Le marché automobile espagnol va devoir réapprendre à vivre sans le Plan Pive. Introduit en octobre 2012 afin de redresser un marché alors au plus bas, ce dispositif de prime à la casse a rapidement démontré son efficacité au niveau comptable, au point d’être reconduit systématiquement ces dernières années. Le Plan Pive 8, qui a pris fin le 31 juillet 2016, sera finalement le dernier. Entré en vigueur le 28 novembre dernier, avec un budget de 225 millions d’euros, il devait initialement s’arrêter le 31 décembre 2015. Il avait été finalement prolongé de sept mois car les fonds alloués à cette huitième édition du programme n’avaient pas été épuisés. Pour la Fédération des concessionnaires automobiles (Faconauto), le bilan de ce plan de soutien est très positif du point de vue de la reprise du marché.

Le dispositif, associé à la reprise économique du pays, a notamment permis « de relancer progressivement l'activité commerciale des concessionnaires », Faconauto estimant qu’il a contribué à hauteur de 20 % aux immatriculations de voitures neuves sur la période 2013-2016, soit un volume de 250 000 unités. La fédération estime également qu’il a évité la fermeture de nombreux concessionnaires ainsi que la perte d’emplois dans le secteur. Après avoir franchi la barre du million de véhicules en 2015, les professionnels entrevoient un marché autour de 1,2 million d’unités en 2017.

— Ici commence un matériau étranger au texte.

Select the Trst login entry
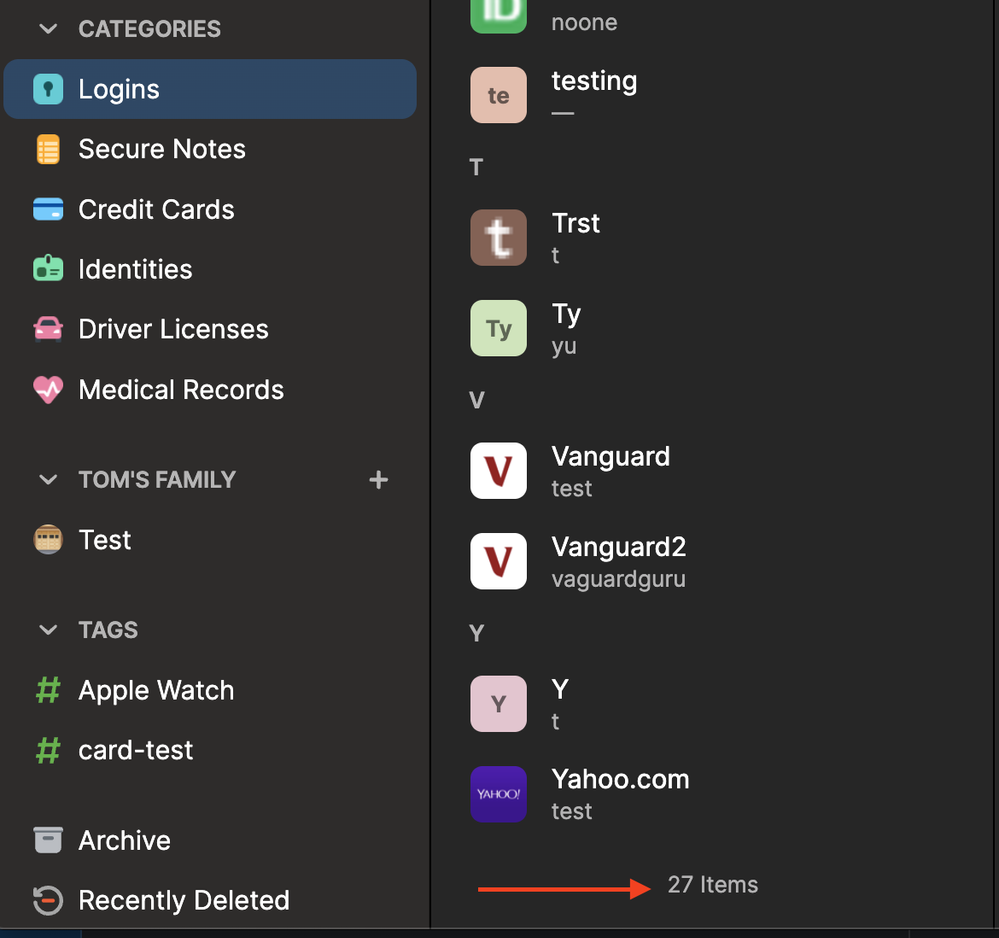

Toutefois, le plan PIVE n’aura pas réussi à ralentir le vieillissement du parc automobile espagnol, qui figurait également parmi les objectifs annoncés. Si près de 1,1 million de véhicules de plus de dix ans sont sortis du circuit, la sévère chute des ventes de voitures neuves après la crise n’a pas permis de renouveler le parc. De 8 ans en 2008, l'âge moyen des voitures en Espagne devrait atteindre 12 ans en fin d’année, un chiffre très au-dessus de la moyenne européenne. Selon les prévisions de Faconauto, 66 % des voitures en circulation en 2020 devraient être âgées de plus de 10 ans.